» **DATASET ENTRIES**:
==*==

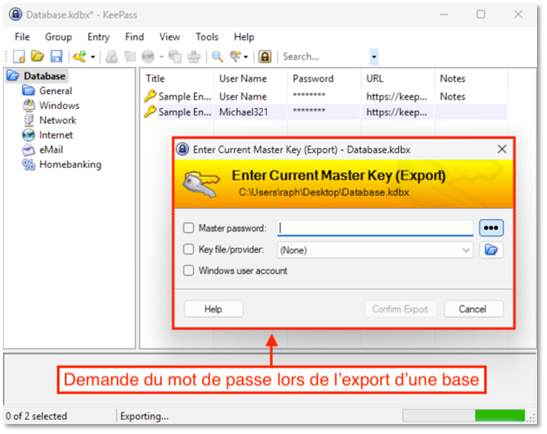Click the Cancel button
This screenshot has height=434, width=547.
[x=473, y=309]
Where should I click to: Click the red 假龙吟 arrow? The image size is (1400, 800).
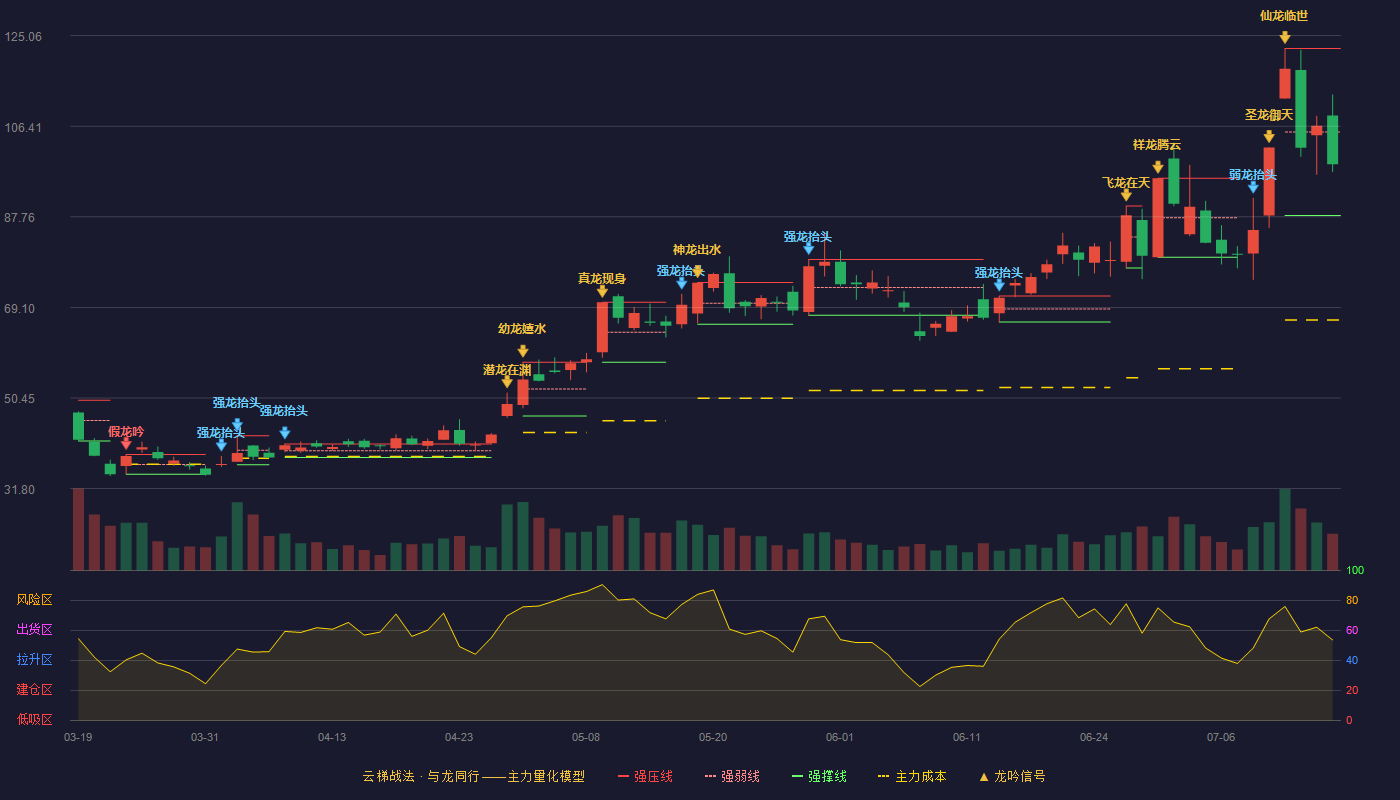[x=126, y=444]
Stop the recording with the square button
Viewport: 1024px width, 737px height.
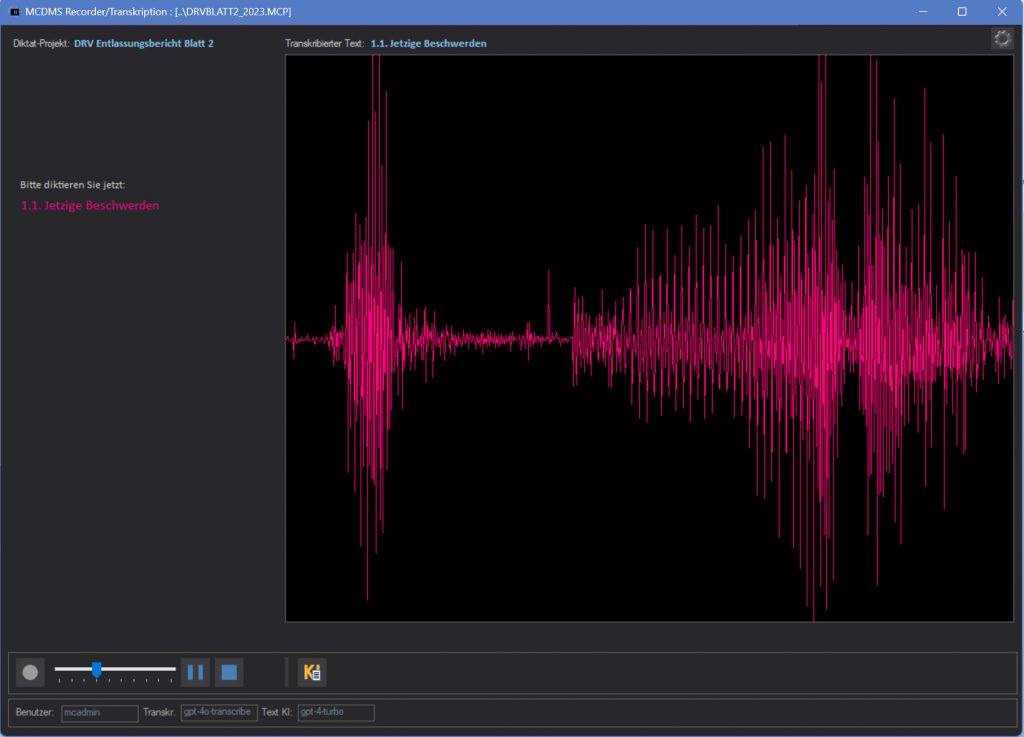click(229, 672)
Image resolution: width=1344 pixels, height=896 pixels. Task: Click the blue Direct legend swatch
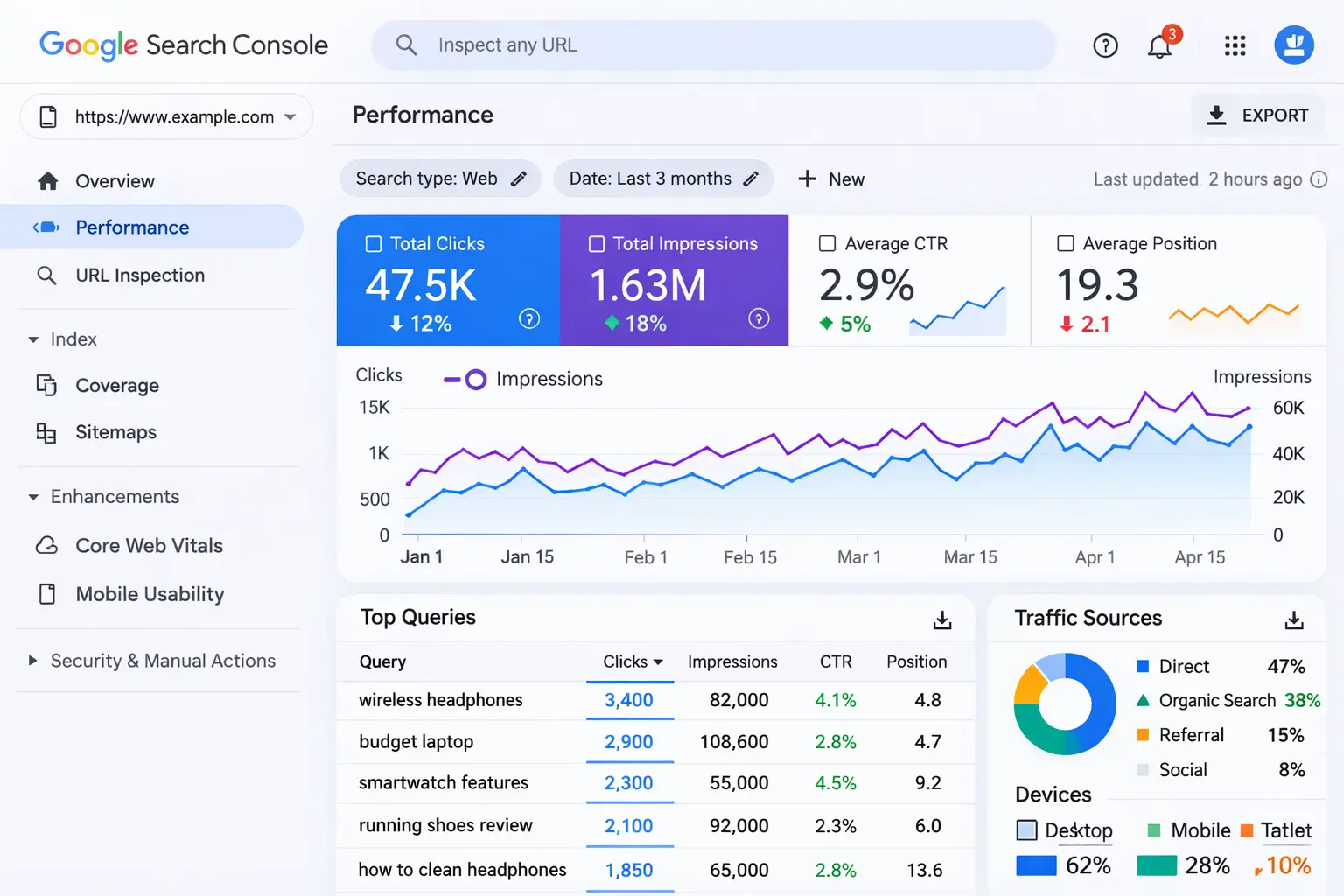(1142, 667)
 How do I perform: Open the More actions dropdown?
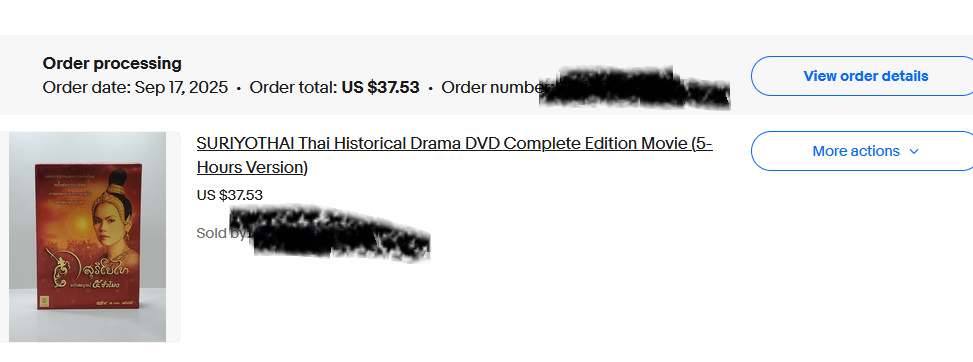(x=865, y=151)
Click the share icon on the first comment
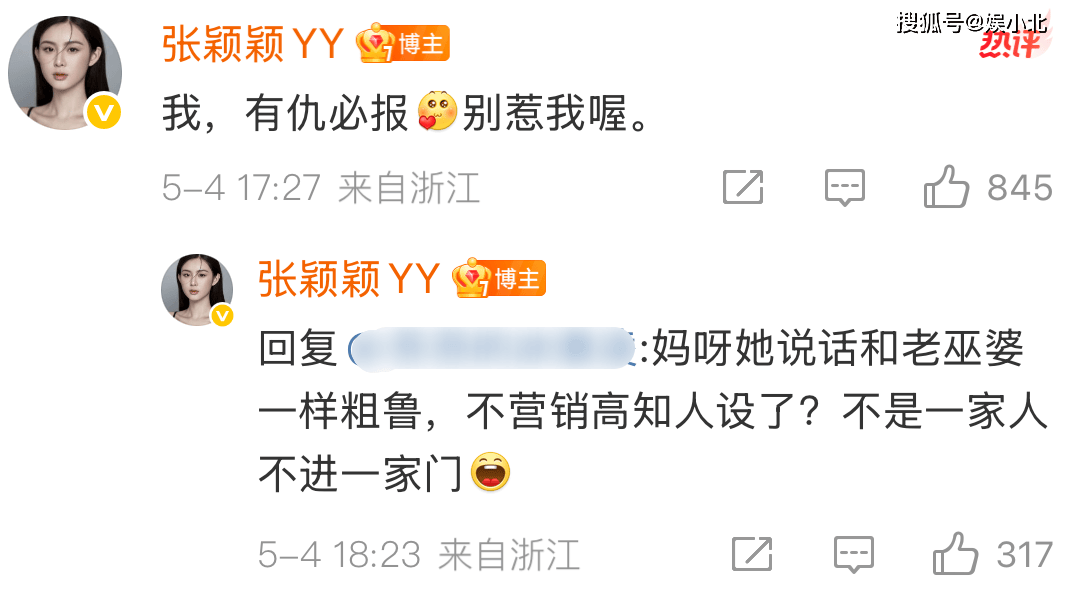This screenshot has height=596, width=1072. tap(743, 187)
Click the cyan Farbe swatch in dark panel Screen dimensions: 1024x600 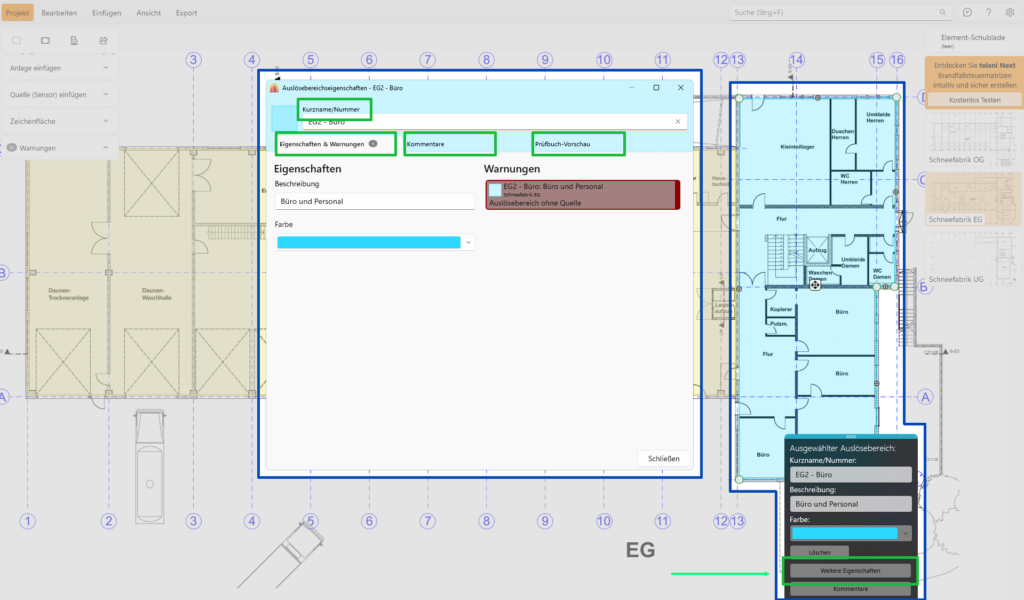(843, 534)
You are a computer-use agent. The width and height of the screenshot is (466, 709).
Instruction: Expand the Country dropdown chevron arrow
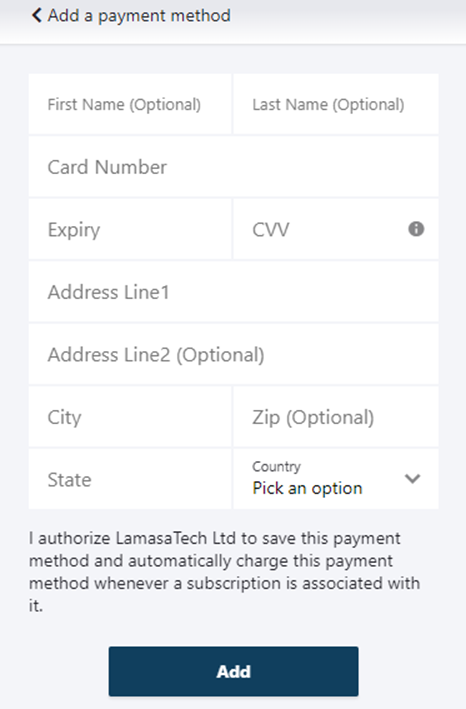tap(412, 479)
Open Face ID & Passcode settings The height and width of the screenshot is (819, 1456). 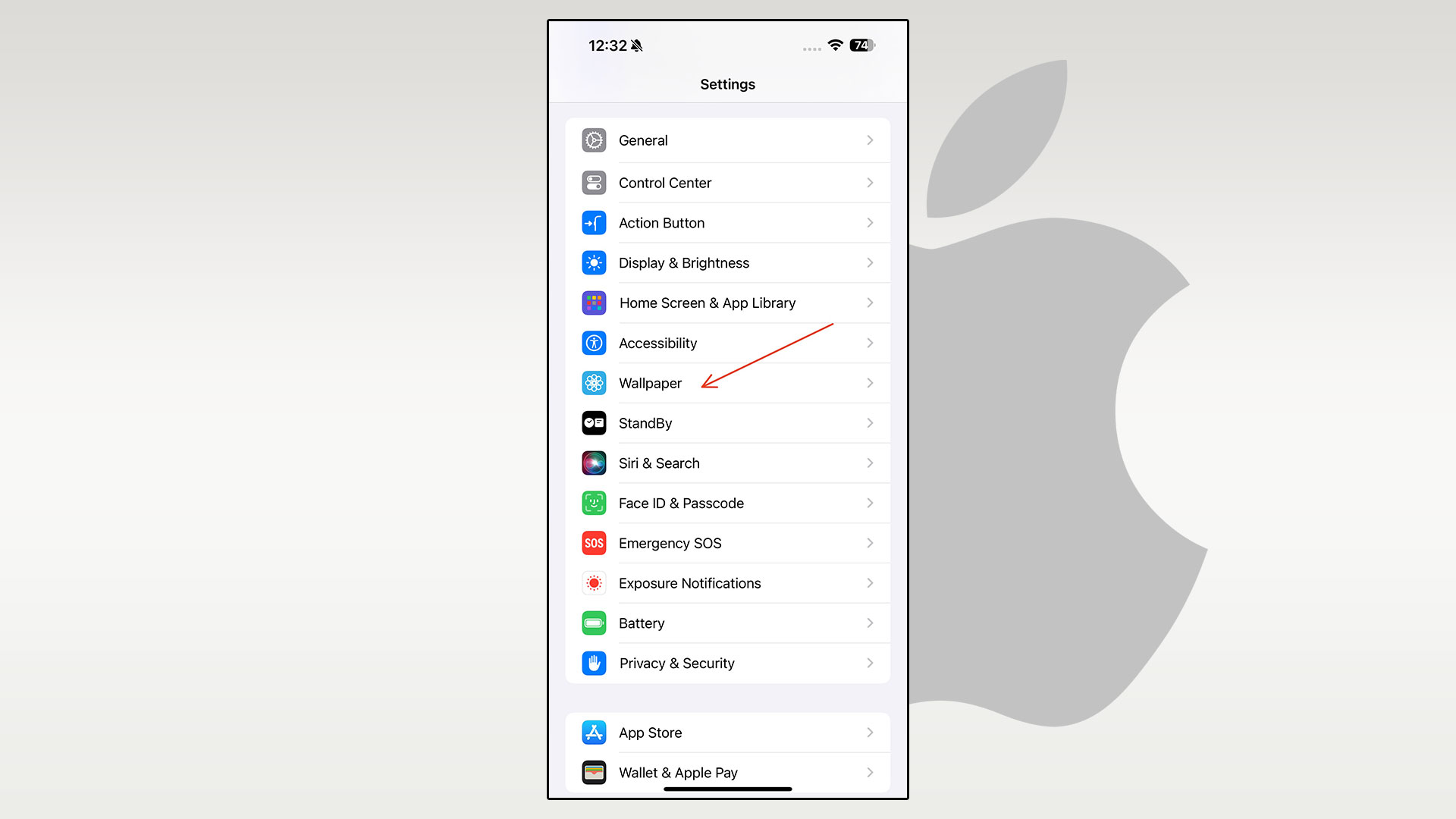click(x=727, y=503)
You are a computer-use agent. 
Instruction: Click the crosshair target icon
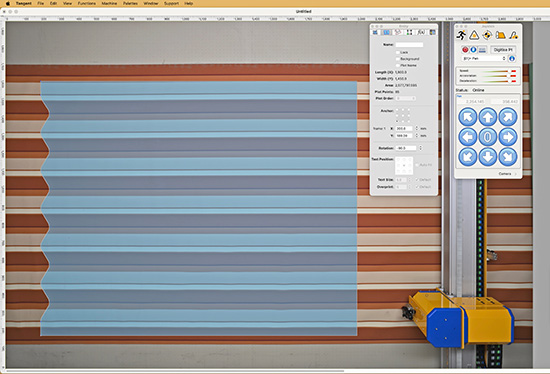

==*==

» **ACTIVITY**: Above are records; say how many of their lines contain the word "computer", giving only the number.

» **RESPONSE TO THIS TASK**: 2